Figure 5) shows the power of the image acquisition software Chemi-Capt and the possibilities of the system for multiplex imaging. After excitation of the signal with the Starlight module, two separate images were acquired with the Chemi-Smart 3000 system by using camera filters F-Q.655 M58 and F-Q.705 M58. The images were superimposed and are displayed here in RGB colors.

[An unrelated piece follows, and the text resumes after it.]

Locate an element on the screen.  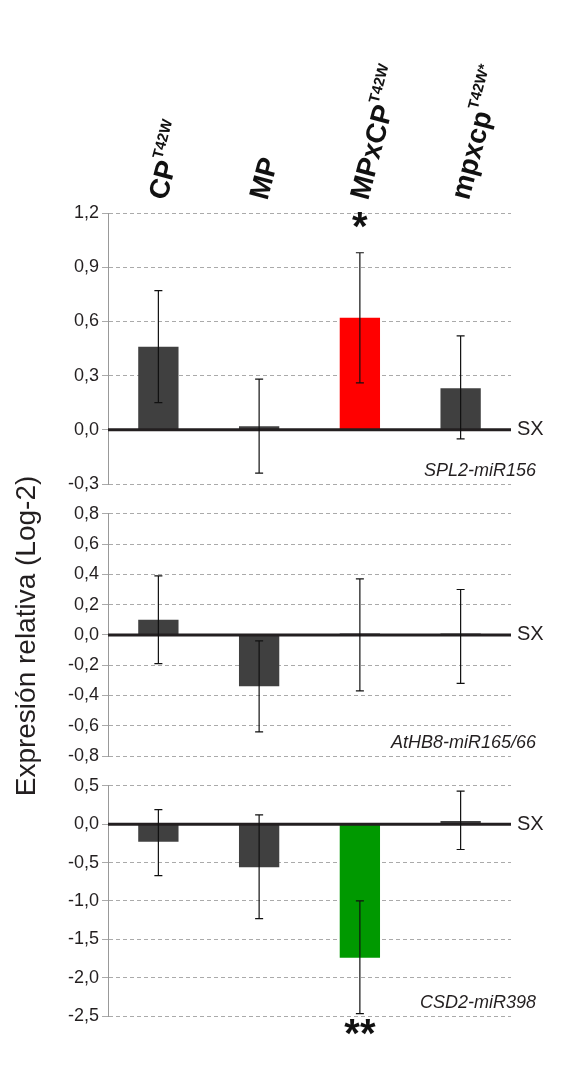
y-tick-label: -0,2 is located at coordinates (83, 664).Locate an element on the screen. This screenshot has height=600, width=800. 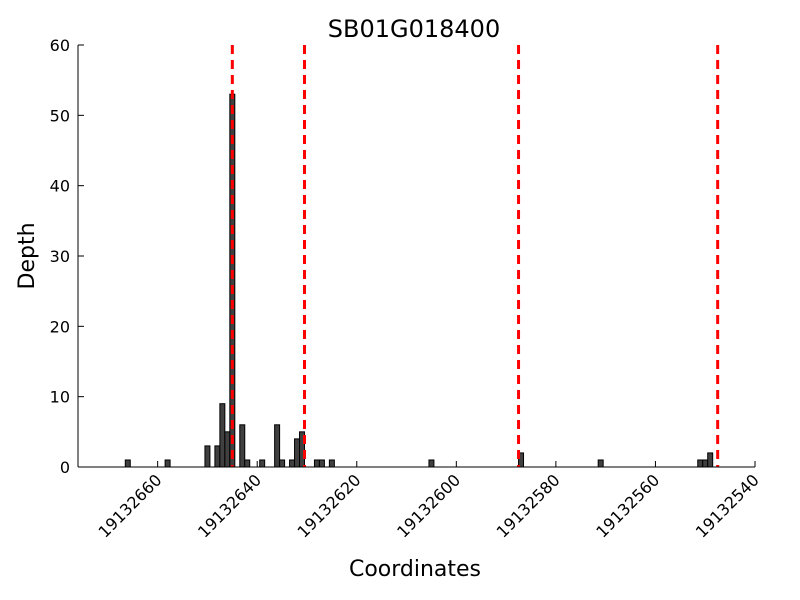
y-tick-label-4: 40 is located at coordinates (60, 186).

The experiments showed that both imaging instruments, the Bio-Vision++ and the Chemi-Smart 3000 are suited to detect Q-Dot® streptavidine conjugates, when the camera is equipped with Q-Dot® spectral filters and the darkroom with 365 nm epi-UV illumination. The Bio-Vision++ may be used if the main focus is on fluorescent agarose gels and if Western Blot imaging is performed only from time to time, as it needs a longer exposure time for acquisition of the image, thus leading in a higher background signal. The Chemi-Smart 3000 may be chosen if Western Blot imaging is performed routinely, if autofluorescence of the membrane is critical or if multiplex images have to be obtained. The Starlight module RGB for cold-light LED epi-illumination at 470 nm has shown to be a powerful tool for the excitation of Q-Dot® fluorescent dyes. The image acquisition required only half of the exposure time compared to epi-UV illumination. With the user softwares for both Bio-Vision++ and Chemi-Smart systems, multiplex images can easily acquired and compared. Up to 5 different images obtained with different filters can be superimposed and be displayed e.g. with RGB colors.